Martin prit un air douloureux. « Parce qu’il y avait des gardes en faction cette nuit-là.
— Oh ! que je n’aime pas ça ! dit Tony, sombrement.
— On n’y peut rien. Faites-nous juste confiance. Lawrence et moi, on va mettre tous les suppresseurs en action.
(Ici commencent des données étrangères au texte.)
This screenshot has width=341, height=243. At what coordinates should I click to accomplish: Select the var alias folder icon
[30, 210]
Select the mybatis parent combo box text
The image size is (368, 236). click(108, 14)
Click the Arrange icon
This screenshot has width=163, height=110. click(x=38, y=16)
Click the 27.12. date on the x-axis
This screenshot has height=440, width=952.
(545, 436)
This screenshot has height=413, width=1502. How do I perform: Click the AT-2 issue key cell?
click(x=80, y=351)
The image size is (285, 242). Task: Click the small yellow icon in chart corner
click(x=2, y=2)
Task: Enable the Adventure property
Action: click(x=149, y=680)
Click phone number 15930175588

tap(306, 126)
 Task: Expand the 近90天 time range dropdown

La Porte apparaîtra à l’endroit prévu et elle arrivera sans le moindre bruit. »
On dira ce qu’on voudra, mais la Porte fut loin d’arriver aussi tranquillement que ça.
Je pouvais encore entendre les échos se réverbérer dans le hangar vide lorsqu’on y mit le pied. Je n’étais pas inquiète outre mesure puisque je savais qu’on était seuls et que le bruit n’était pas assez fort pour porter à l’extérieur de l’édifice. Mais je me rappelle avoir songé que Lawrence aurait intérêt à faire du meilleur boulot pour notre récupération.
« En plein dans le mille », murmura Mandy en montrant le sol en béton.
Elle avait raison. Ma brève incursion dans ce même bâtiment quelques heures plus tôt – ou quelque trente-neuf heures plus tôt, tout dépend du point de vue – avait été utile pour sélectionner un point d’accès et de sortie pour la Porte. Nous avions choisi l’angle nord-ouest, derrière ce qui restait de la queue du 747 et d’autres fragments importants du fuselage. L’ombre y était assez épaisse pour nous contraindre à utiliser nos lampes-crayons afin de scruter rapidement les alentours et d’éviter de trébucher sur quelque chose.
Une fois que je me fus repérée, je fis signe en silence aux trois autres de se déployer et de commencer les recherches. Je sortis moi-même mon détecteur et me dirigeai vers l’endroit où s’était trouvée l’arme lors de ma dernière visite dans le hangar.
Tous les sacs-poubelles avaient été déplacés. Logique. Ils avaient eu presque deux jours pour trier les débris et ils avaient bien avancé. Je commençai donc à chercher, rampant en silence comme un chat parmi l’amoncellement cauchemardesque des décombres.
Un quart d’heure plus tard, je rampais toujours et l’aiguille du détecteur n’avait pas frémi d’un demi-millimètre.
Je sifflai doucement et presque aussitôt mes camarades se matérialisèrent hors des ténèbres ; tête contre tête, on tint conciliabule.
« Je ne trouve rien.
— Moi non plus, dit Tony.
— Rien de rien. »
Minoru se contenta de hausser les épaules et faire non de la tête.
« Des idées, quelqu’un ?
— Ces bidules réagissent à l’alimentation du paralyseur. Peut-être qu’il est à plat.
— Ou que quelqu’un l’a sorti du hangar.
— Peu probable. » Je m’aperçus que je me mordillais l’ongle du pouce. « Il sera là dans quinze minutes. On se prend dix minutes, pour garder une marge de sécurité. Allumez vos lampes, regardez dans tous les coins possibles, ne vous en faites pas tant pour le bruit. Si on ne le retrouve pas, on se planque sous la queue pour attendre le retour de la Porte.
— On est bien partis pour faire chou blanc, pas vrai ? dit Mandy.